Businesses, however, are skeptical of the need for an immediate corporate tax cut, arguing that it is a tax levied on profits at a time when many businesses are facing recession.

“A lot of businesses would see no benefit from corporation tax cuts because they’re not making money,” said Stephen Phipson, head of Make UK, which represents manufacturing in the UK.

Claire Walker, co-executive director of the UK Chambers of Commerce, said: “Businesses are not interested in headlines; they want realistic levels of tax cuts and while a reduction in corporate tax would be welcomed by businesses, the immediate need is still great.

She underscored the need to cut value added tax on energy bills and reverse the National Insurance hike, adding: “Talking about a 15% headline corporate tax rate could place the UK in breach of new international agreements as the effective rate would. be below [that] once allowances and deductions have been taken into account.

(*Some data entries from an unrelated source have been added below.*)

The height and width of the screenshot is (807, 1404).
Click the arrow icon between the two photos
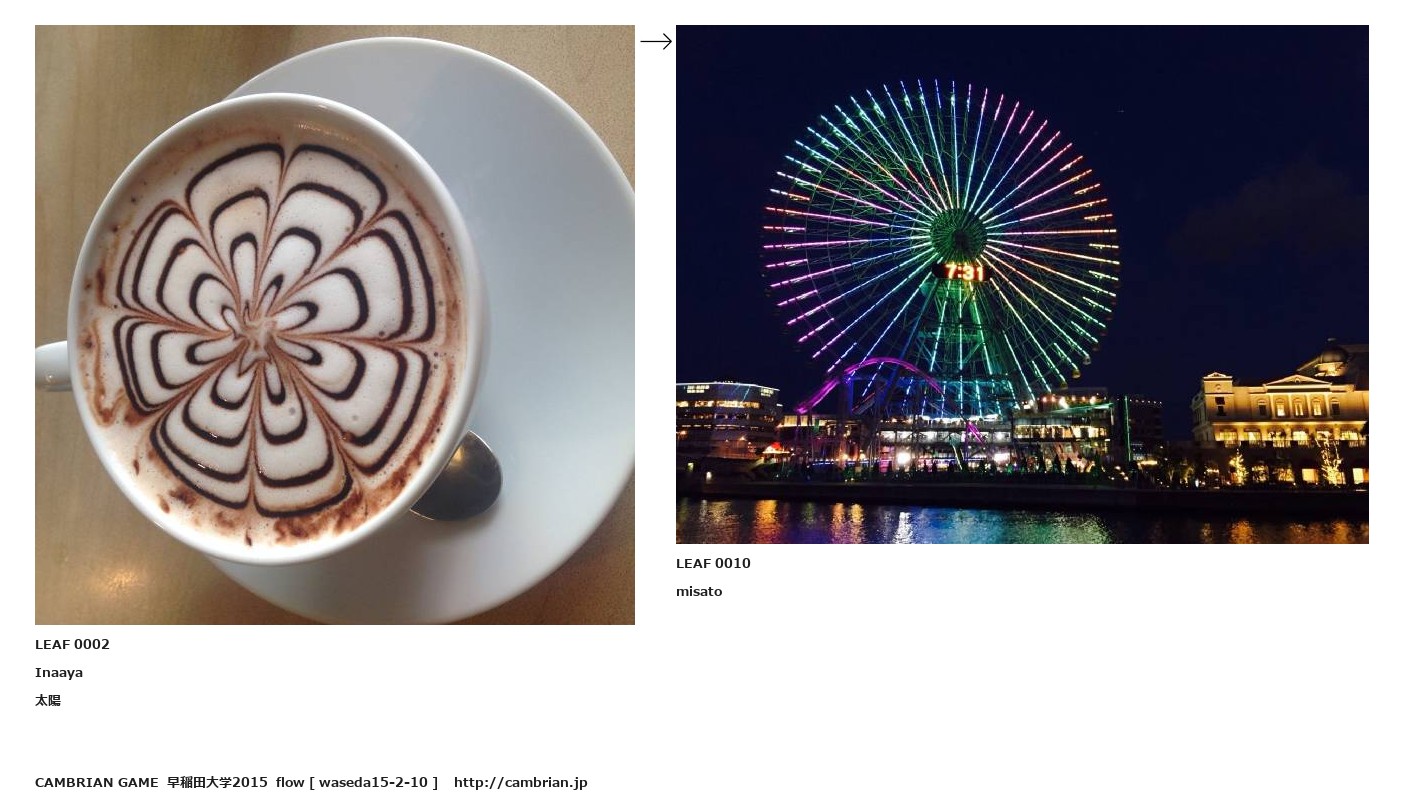pos(656,41)
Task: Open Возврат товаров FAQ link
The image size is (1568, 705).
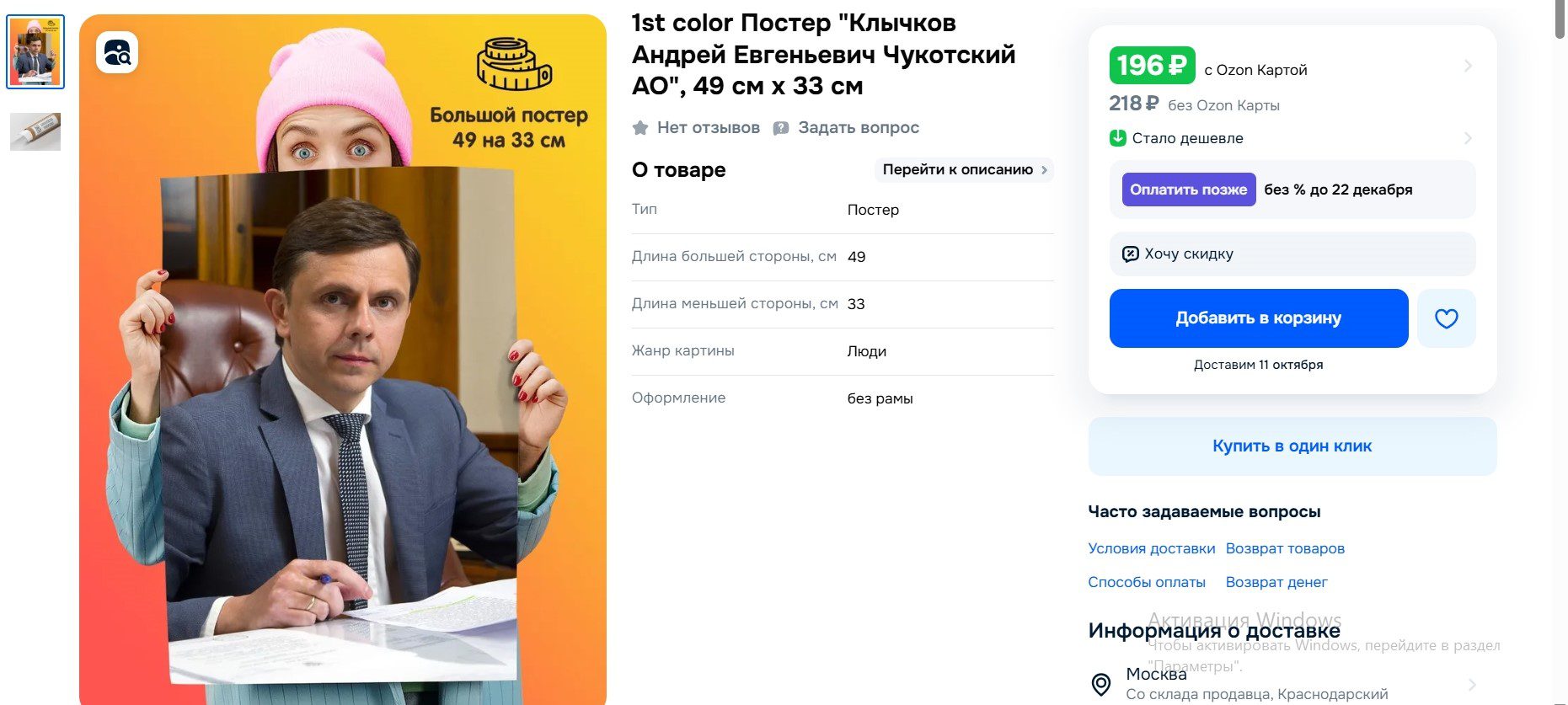Action: [1285, 548]
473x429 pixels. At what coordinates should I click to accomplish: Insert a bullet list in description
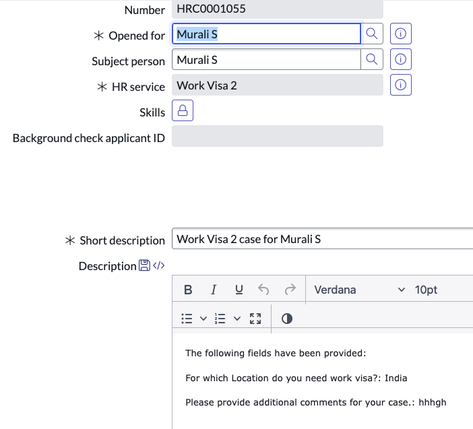point(187,319)

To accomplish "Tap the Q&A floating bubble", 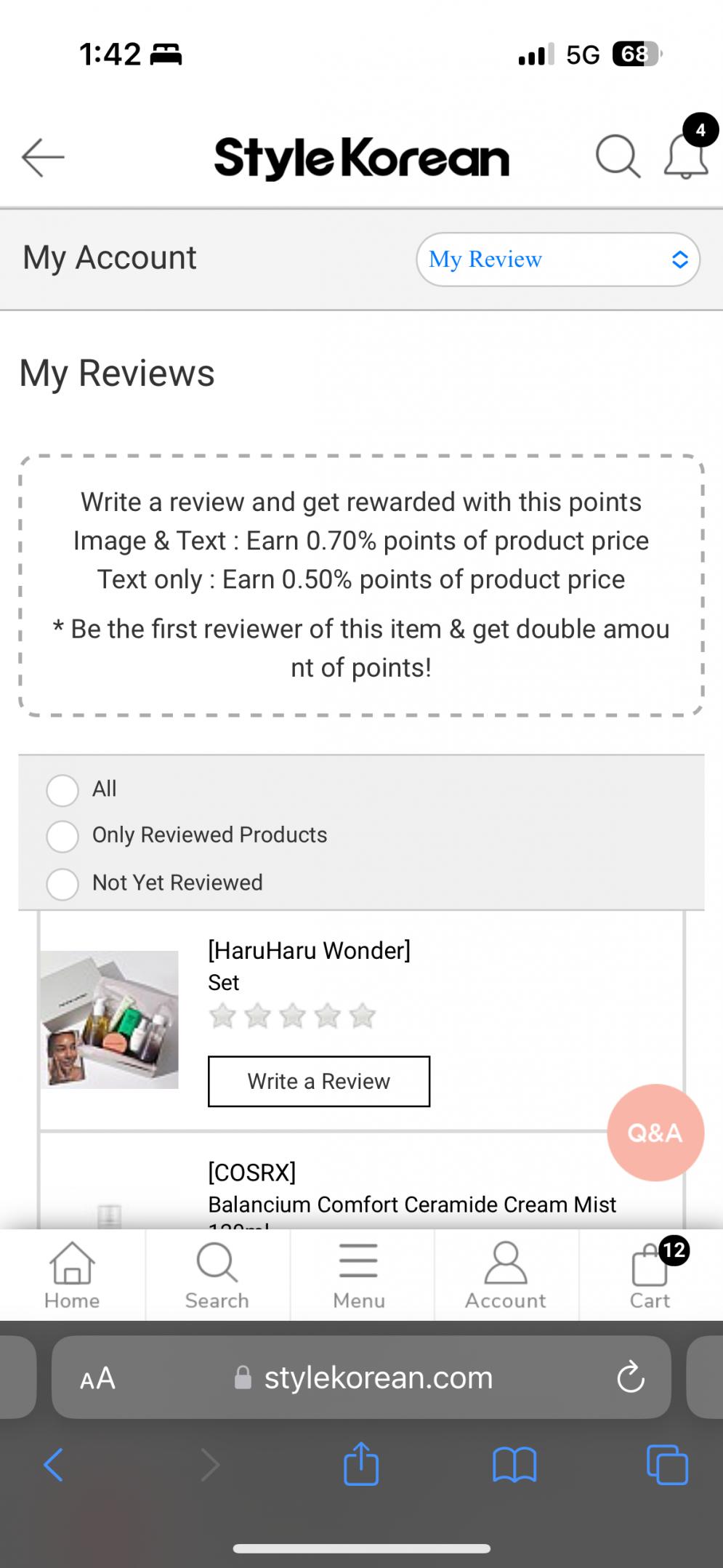I will [655, 1132].
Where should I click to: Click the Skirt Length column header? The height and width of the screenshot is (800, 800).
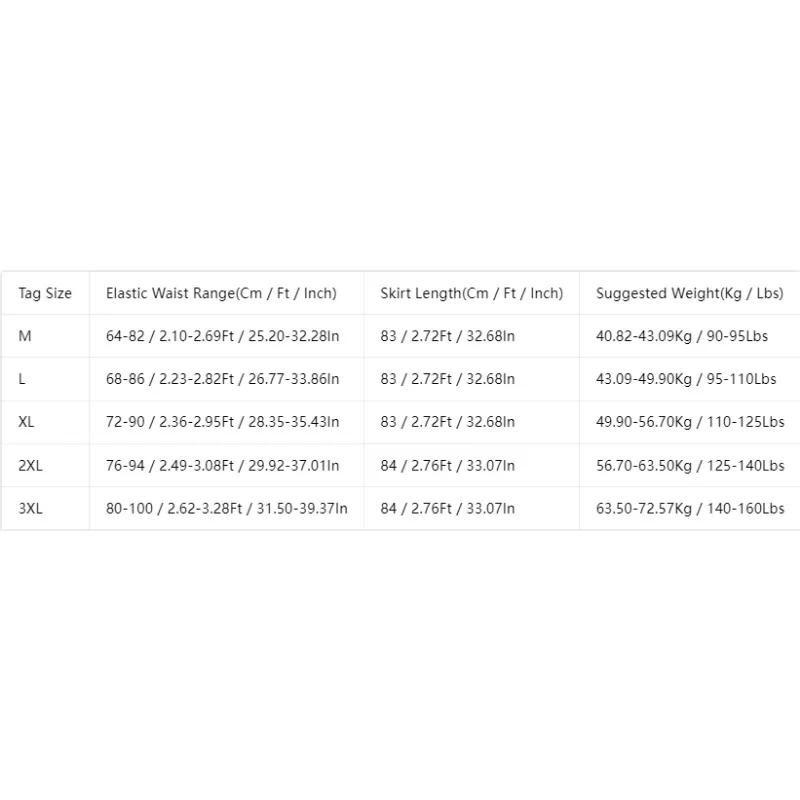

Kate Nicholls, head of UKHospitality, which represents many high street businesses, said: ‘You have to make a profit before you pay corporation tax and for many businesses in the sector the question now is viability at the day by day in the face of soaring prices. energy costs, food bills and labor shortages. . . we want to see urgent action here first and foremost to make sure we have the right conditions for growth.

There were also concerns about the speculative nature of the Tory MPs’ proposals, as they outlined policies interpreted as aimed at winning leadership rather than protecting Britain’s economy from a downturn.

A business leader has dismissed some candidates’ political proposals as “a fantastic economy”.

Phipson said companies were much more concerned with cutting the costs of doing business in an era of runaway inflation, which included business tariffs, VAT and national insurance.

Employers’ organization CBI is due to release a “plan for growth” on Wednesday which will also call for reform of business rates and new investment incentives as part of a package of support measures.

Craig Beaumont, head of external affairs at the Federation of Small Businesses, said a corporate tax cut was not even among the top five demands of small businesses and start-ups.

He said the government should reconsider the broader business tax package, adding: “There is an opportunity to cut VAT, cut fuel taxes and help with energy bills, as well than to proceed with the long-awaited reform of corporate rates.”

A business executive said, “There is no business in the world that makes investment decisions based on overall corporate tax. It’s the other taxes that need to be fixed urgently, but every candidate needs a credible, costed plan and [to] demonstrate that this will not lead to inflation.

Many industry leaders also worry that headline-grabbing tax cuts have trumped tougher policies aimed at spurring growth and tackling rising prices.

“Where is the long term plan for the UK?” Phipson asked. “So far these are just sound bites, but this is just the beginning. Businesses want to know why they should invest in the UK.

Candidates viewed most favorably by business leaders so far include former Chancellor Rishi Sunak, who has built strong relationships with many businesses during the pandemic, and his successor Nadhim Zahawi, who is seen as sympathetic. to the industry given his business experience.